The mid-90s was a golden age of collectible card games (CCGs). That’s not to say that all of the games were amazing – they weren’t – but there were certainly a lot of games to play. I dabbled in quite a few of them, most notably Star Trek CCG. But one game that is near and dear to my heart for different reasons is Marvel’s OverPower CCG.
I don’t remember when exactly OverPower first wiggled its way into my life, but it was an obvious fit. It combined my love of cards and my love of Marvel comics into one glorious package. That package was a starter deck, most likely the Clobberin’ Time deck if I’m remembering correctly.
There was a big difference between how I approached Star Trek CCG and OverPower. Building a Star Trek deck was like solving a puzzle while reliving your favorite episodes. How do you make the best deck to race your opponent to the finish? OverPower, on the other hand, was more like… well… how do you even play this fucking game?

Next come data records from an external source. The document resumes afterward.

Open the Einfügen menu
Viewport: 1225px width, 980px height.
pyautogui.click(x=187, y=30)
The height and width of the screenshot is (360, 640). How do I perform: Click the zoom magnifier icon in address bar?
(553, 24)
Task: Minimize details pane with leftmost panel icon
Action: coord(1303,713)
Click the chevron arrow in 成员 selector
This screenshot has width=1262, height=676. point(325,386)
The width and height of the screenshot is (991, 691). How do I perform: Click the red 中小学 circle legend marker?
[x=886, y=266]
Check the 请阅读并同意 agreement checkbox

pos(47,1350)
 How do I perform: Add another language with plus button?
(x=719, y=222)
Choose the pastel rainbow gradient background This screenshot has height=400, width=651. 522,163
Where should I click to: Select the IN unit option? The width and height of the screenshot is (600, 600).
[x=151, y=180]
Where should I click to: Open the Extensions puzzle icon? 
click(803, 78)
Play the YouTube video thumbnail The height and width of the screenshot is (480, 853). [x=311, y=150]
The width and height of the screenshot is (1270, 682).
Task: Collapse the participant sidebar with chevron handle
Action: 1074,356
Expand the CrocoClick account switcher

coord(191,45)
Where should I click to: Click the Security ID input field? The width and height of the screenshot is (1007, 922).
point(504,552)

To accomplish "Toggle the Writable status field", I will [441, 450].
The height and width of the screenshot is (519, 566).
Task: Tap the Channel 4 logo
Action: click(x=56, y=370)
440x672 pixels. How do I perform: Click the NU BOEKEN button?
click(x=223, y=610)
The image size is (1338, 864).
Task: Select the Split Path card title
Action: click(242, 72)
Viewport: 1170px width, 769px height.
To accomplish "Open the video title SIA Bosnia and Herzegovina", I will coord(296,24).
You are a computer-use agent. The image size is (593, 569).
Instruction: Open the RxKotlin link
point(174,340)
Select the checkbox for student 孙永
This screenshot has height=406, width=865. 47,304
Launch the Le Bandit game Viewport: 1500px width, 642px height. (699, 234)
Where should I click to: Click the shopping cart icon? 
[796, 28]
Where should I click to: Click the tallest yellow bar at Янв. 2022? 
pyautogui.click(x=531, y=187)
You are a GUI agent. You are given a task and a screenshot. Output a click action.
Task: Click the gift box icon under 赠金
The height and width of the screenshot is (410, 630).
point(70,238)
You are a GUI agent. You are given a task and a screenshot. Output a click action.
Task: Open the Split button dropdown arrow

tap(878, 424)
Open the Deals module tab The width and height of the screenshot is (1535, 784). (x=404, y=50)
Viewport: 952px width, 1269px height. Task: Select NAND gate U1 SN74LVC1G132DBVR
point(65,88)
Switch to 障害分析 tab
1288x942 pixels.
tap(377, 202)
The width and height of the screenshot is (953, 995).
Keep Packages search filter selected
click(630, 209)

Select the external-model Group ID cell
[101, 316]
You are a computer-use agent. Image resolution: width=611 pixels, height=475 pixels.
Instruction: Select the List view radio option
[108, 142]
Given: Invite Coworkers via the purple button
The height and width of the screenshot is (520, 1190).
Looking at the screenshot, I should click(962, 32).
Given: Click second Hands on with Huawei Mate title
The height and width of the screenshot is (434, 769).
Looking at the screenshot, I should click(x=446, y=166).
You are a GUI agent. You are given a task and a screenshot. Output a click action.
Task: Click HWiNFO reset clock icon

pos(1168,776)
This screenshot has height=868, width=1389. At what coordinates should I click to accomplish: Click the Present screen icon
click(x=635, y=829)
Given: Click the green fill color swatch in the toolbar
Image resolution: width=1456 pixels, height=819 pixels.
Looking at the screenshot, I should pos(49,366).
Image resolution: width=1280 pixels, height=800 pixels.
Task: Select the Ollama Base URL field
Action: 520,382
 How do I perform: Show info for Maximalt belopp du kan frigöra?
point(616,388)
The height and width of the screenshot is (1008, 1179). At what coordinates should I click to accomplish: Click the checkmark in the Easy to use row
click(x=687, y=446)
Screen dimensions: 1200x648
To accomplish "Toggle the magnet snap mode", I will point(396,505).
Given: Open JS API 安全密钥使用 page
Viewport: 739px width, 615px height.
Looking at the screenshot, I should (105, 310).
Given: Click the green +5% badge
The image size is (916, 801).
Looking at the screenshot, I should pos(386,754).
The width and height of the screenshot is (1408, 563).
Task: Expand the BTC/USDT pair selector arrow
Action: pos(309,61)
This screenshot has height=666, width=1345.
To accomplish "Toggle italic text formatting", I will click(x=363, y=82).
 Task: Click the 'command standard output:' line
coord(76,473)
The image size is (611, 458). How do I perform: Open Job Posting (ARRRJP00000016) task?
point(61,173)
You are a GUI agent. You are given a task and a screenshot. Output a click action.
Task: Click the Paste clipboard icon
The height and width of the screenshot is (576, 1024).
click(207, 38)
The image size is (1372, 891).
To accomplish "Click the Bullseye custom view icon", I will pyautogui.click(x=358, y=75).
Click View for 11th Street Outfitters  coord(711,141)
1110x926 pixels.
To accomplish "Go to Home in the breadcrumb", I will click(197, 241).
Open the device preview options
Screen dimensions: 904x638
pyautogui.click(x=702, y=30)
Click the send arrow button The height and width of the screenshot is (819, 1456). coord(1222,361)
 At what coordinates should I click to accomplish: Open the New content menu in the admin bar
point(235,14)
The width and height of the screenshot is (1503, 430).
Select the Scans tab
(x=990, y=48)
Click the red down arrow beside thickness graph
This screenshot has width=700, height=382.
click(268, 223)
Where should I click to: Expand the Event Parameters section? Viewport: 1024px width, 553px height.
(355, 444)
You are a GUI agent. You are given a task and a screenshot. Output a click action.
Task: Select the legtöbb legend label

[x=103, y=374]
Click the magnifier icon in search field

It’s clear you had a team of characters from the comics – heroes, villains, or some combination of the two. And you fought against your opponent’s team. But how exactly that was accomplished was a mystery to me and my friends. Yes, starter decks came with rulebooks, but those were a little cumbersome for us. Instead, we made it up as we went along using our favorite cards.
OverPower has an odd mix of grand powers from the Marvel Universe and simple everyday objects. Even at the time, it was funny that your deck could contain something like the Power Cosmic itself to attack your opponent, while also utilizing a Lamp Post. Oh, you have a Hand Grenade? Well I’m going to throw a Hot Dog cart at you. And how could anyone forget Manhole Cover?
I mean, if there is one image that can quantify the absurdity of OverPower, Manhole Cover is the one. Why would Spider-Woman of all characters be using a manhole cover? And the art, my god. It looks like she is summoning the weapon instead of actually throwing it. I would be remiss if I didn’t at least mention the absurdity of her proportions as well, a hallmark of the 90s.
The art of OverPower is questionable, to say the least. There are some nice looking cards, don’t get me wrong, but looking back I’m not sure exactly what was happening behind the scenes. I’m no expert, but a lot of the cards seem to be using early digital artwork and the results are mixed. Or perhaps Fleer/Skybox just wanted to pump something out as quickly as possible to hop onto the CCG bandwagon? It’s hard to say.
But artwork be damned, I ate these cards up. More so than actually playing any games, I collected cards of my favorite characters. At the time, these were characters from the Spider-Man family like Venom and Carnage. But you know, the X-Men were cool as well. Honestly, I was happy with pretty much any character that wasn’t Jubilee.
How I actually acquired cards was a bit of an anomaly, reliant more on availability and the mood of my parents. In fact, I remember most of my OverPower cards came from Media Play, sort of a Best Buy/Barnes & Noble hybrid back in the 90s. For whatever reason, they stocked OverPower cards and it was the perfect opportunity to con my parents into buying me packs.
Another oddity was that Media Play heavily stocked the second OverPower expansion Mission Control. The first expansion, Power Surge, is like a lost relic in time for me. Yes, I have a few cards from the set, but seeing them in the wild just didn’t happen to me. Mission Control, on the other hand, was plentiful and usually what I ended up buying solely due to availability.
Perhaps one indicator that OverPower didn’t have the highest quality control was that the expansions looked and felt different from the base set. The original OverPower cards were smooth and shiny, but the expansions used a matte base for their cards. This meant it was fairly easy to tell from the back (!) of the cards what set it came from. I don’t see how this would have ever been conducive to official tournament play, but that wasn’t anything on my mind at the time. I just wanted those sweet sweet OverPower cards.
Like many things in childhood, OverPower faded away into obscurity as my other hobbies took center stage. But I never forgot how cool I found the game. I specifically remember in high school buying old packs for cheap in bulk, just for the hell of it. It was like breaking down the barrier of youth and diving into the deep end that was never possible. All of a sudden I had everything. All the heroes, all the villains, and it was… fine.
Looking back, as with most things in youth, it wasn’t just the cards themselves that I loved, but OverPower being a centerpiece of hanging out with friends. We would sit on the floor and theorize how to actually play the game. We would show off our new acquisitions and trade for our favorites. It didn’t matter that we never learned how to play or that the art was a bit goofy. It was a shared experience over a shared love of comics and games. That is impossible to replicate and what I appreciate most about OverPower.